Suatu malam saya antara kepengin ketawa dan nangis, ketika mendapati skrinsutan komentar seseorang di Facebook menyebut Gibran Rakabuming Raka mirip Usamah bin Zaid.
“Gibran anak muda hebat. Penuh idealisme dan pekerja keras. Dia pantas jadi kandidat Wali Kota Solo, di luar ia anaknya Jokowi atau bukan. Sayangnya generasi mapan tidak rela. Rada-rada mirip pengangkatan Usamah jadi panglima perang,” demikian katanya.
Tentu siapa saja berhak memirip-miripkan seseorang dengan orang lain. Wartawan-wartawan sepak bola kita kerap menyamakan Egy Maulana Vikri dengan Lionel Messi hanya karena keduanya sama-sama kidal. Teman saya yang pencahayaan di wajahnya agak redup hobi mengaku-ngaku seganteng Aliando. Para wartawan itu tentu saja bermaksud hiperbolis, sedangkan teman saya sekadar bergurau.

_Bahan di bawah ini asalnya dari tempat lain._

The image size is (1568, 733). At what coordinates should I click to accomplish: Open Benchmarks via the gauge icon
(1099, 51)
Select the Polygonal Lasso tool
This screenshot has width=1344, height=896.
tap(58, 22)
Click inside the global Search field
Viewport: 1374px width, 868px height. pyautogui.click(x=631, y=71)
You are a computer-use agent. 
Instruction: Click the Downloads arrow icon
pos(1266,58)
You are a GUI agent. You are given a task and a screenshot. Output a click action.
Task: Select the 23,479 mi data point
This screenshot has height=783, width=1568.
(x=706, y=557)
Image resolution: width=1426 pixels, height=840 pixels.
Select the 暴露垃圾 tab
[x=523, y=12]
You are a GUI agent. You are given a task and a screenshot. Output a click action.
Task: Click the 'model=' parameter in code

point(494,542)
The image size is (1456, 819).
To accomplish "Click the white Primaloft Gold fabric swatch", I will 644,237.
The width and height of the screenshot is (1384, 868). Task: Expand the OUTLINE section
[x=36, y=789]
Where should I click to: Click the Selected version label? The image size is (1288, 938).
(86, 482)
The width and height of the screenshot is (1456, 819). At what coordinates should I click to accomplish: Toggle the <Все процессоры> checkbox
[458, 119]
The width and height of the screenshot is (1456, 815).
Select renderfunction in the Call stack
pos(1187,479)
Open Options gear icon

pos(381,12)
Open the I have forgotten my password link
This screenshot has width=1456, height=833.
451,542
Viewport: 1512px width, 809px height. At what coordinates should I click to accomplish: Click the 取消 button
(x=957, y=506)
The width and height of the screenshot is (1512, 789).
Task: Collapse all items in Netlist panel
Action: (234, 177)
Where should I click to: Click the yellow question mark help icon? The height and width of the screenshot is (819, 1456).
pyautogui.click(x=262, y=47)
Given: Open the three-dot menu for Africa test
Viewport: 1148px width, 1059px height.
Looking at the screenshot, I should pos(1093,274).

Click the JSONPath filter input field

Sementara si penyebut Gibran mirip Usamah kelihatan serius dan penuh keyakinan. Saya tidak tahu pasti kenapa ia bisa sepede itu. Mungkin ia memang penggemar fanatik Gibran atau pelanggan Markobar yang nggak mau Gibran dijadikan samsak kritik terus. Kita tahu seorang penggemar fanatik seringkali bicara tanpa mikir dulu. Yang penting ngegas dulu. Kroscek mah belakangan.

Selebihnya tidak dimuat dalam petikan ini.